© 1996 Oxford University Press
research-article |
Triphenyl Phosphite and Diisopropylphosphorofluoridate Produce Separate and Distinct Axonal Degeneration Patterns in the Central Nervous System of the Rat
Departments of Animal Science, Michigan State University East Lansing, Michigan 48824 *Anatomy and Institute for Environmental Toxicology, Michigan State University East Lansing, Michigan 48824
Received April 11, 1995; accepted June 26, 1995
This study compared the neurotoxic effects of triphenyl phosphite (TPP) in the rat with those seen after exposure to diisopropylphosphorofluoridate (DFP), a compound known to produce organophosphorus-induced delayed neurotoxicity (OPIDN). Animals received either three subcutaneous injections of TPP (1184 mg/kg body wt each dose) administered at 3-day intervals or a single subcutaneous injection of DFP (4 mg/kg body wt). TPP-induced clinical signs were initially observed 2 to 18 days after the last injection and included ataxia, flaccid paresis, stereotyped alternating side-to-side movements, and circling behavior. Axonal and terminal degeneration were present in the cerebellum, vestibular nuclear complex, cochlear nuclei, and superior and inferior colliculi. The subthalamic nucleus, substantia nigra, septal region, hypothalamus, thalamus, hippocampus, and cerebral cortex also contained degenerating axons and terminals.

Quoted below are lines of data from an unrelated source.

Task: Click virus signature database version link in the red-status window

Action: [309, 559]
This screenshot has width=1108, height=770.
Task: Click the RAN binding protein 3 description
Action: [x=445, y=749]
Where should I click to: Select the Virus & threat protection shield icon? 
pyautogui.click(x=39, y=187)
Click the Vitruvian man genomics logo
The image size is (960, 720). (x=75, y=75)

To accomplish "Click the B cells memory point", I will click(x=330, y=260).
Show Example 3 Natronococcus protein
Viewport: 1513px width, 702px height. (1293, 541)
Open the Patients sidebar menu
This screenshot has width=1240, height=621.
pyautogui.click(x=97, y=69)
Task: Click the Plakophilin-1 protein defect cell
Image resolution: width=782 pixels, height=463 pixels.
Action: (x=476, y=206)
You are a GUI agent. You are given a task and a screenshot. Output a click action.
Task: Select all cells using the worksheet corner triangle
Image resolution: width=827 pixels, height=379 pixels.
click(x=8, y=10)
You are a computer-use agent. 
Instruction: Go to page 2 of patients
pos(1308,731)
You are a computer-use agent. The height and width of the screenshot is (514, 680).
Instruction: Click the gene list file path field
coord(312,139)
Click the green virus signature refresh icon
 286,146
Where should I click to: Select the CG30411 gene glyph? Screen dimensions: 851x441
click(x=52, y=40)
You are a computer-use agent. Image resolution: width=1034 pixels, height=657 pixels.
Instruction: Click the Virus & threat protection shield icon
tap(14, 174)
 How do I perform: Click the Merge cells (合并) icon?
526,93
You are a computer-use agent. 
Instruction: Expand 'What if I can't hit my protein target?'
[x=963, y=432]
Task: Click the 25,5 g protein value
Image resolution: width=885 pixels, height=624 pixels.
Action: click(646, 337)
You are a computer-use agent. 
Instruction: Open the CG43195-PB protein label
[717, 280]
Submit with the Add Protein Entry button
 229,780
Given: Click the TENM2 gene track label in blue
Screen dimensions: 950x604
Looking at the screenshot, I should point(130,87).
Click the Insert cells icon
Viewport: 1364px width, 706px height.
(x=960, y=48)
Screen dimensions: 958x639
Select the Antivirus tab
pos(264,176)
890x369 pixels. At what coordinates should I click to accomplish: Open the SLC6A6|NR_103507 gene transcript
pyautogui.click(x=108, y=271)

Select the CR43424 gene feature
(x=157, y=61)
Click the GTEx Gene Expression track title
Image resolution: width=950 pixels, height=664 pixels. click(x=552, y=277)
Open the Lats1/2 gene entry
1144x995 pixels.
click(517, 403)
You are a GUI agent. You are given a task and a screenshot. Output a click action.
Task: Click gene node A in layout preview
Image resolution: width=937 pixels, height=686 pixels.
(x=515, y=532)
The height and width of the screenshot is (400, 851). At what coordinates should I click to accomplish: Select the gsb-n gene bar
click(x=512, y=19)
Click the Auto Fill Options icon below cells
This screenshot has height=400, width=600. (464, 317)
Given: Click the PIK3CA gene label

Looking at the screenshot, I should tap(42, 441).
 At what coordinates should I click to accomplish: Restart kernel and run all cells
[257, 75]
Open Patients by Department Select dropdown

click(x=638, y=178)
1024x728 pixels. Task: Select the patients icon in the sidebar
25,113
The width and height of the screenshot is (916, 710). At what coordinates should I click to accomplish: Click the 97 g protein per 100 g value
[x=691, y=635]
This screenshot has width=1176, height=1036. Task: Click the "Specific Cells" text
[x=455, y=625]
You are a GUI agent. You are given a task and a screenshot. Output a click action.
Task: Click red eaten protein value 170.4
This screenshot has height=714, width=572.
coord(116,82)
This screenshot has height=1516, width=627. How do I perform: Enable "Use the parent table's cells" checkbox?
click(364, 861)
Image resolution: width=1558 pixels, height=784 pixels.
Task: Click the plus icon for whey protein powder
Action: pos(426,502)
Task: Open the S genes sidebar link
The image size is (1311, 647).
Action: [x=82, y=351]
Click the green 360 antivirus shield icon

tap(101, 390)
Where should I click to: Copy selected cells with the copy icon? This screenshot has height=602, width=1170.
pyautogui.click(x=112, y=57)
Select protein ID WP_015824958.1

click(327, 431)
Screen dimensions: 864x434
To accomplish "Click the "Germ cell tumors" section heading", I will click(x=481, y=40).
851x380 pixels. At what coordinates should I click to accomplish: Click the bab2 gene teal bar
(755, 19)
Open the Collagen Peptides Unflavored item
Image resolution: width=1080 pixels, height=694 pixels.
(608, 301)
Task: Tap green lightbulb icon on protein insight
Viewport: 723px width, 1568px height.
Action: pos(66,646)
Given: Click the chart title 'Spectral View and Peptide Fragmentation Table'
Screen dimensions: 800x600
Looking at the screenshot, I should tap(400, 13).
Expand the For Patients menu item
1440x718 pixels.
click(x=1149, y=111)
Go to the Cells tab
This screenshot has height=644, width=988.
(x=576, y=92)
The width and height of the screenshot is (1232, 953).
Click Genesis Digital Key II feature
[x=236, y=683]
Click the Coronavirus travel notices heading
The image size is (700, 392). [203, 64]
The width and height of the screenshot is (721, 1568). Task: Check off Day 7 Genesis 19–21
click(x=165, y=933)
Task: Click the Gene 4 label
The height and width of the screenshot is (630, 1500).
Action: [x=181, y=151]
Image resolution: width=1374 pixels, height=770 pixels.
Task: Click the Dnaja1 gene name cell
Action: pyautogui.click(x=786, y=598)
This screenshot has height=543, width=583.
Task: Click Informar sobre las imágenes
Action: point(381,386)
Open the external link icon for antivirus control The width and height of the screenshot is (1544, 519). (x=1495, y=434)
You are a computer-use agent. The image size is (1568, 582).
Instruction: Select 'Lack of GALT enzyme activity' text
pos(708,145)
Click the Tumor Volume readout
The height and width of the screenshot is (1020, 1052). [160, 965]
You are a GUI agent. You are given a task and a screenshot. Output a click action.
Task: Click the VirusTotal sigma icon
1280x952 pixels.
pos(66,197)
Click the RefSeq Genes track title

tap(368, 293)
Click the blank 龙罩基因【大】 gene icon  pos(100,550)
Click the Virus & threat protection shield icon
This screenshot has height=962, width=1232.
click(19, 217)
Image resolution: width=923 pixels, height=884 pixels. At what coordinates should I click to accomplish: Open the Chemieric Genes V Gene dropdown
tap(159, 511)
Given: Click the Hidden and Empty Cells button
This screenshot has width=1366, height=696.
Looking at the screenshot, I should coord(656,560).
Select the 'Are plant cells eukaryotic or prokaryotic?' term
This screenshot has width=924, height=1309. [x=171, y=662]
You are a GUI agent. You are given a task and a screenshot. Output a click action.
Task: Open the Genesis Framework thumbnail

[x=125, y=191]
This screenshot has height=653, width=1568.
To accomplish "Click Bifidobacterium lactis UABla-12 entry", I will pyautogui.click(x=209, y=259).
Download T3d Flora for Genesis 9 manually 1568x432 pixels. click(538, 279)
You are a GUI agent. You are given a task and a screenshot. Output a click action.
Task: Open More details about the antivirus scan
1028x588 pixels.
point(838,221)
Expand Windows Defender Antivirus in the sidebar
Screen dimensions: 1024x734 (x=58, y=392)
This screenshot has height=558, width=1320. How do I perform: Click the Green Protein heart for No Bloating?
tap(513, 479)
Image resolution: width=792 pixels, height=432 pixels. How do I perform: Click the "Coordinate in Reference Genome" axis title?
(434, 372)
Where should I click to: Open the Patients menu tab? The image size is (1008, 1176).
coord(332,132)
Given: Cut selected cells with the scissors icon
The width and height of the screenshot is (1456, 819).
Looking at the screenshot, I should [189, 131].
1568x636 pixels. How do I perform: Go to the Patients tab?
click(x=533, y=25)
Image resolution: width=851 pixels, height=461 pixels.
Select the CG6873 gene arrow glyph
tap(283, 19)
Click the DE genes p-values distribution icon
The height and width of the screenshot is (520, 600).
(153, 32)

Degeneration was particularly evident in the sensorimotor cerebral cortex, mediodorsal, ventromedial, and medial geniculate thalamic nuclei and in the magnocellular preoptic and medial mammillary nuclei of the hypothalamus. Very light degeneration was present in the gracile fasciculus and nucleus. In contrast, rats injected with DFP showed moderate degeneration in the gracile fasciculus and nucleus but did not display degeneration in any other brain region. Injections of DFP did not produce delayed onset clinical signs. The results indicate that in the rat, different central nervous system cell groups are affected by these two organophosphorus compounds and that TPP affects nuclei and tracts at all levels of the neuraxis, including those associated with higher-order processing and cognitive functions. In addition, the distinct degeneration patterns produced by these two compounds support the view that TPP-induced neurotoxicity should not be considered as a type of OPIDN, but rather as a separate category of organophosphorus-induced neurotoxicity.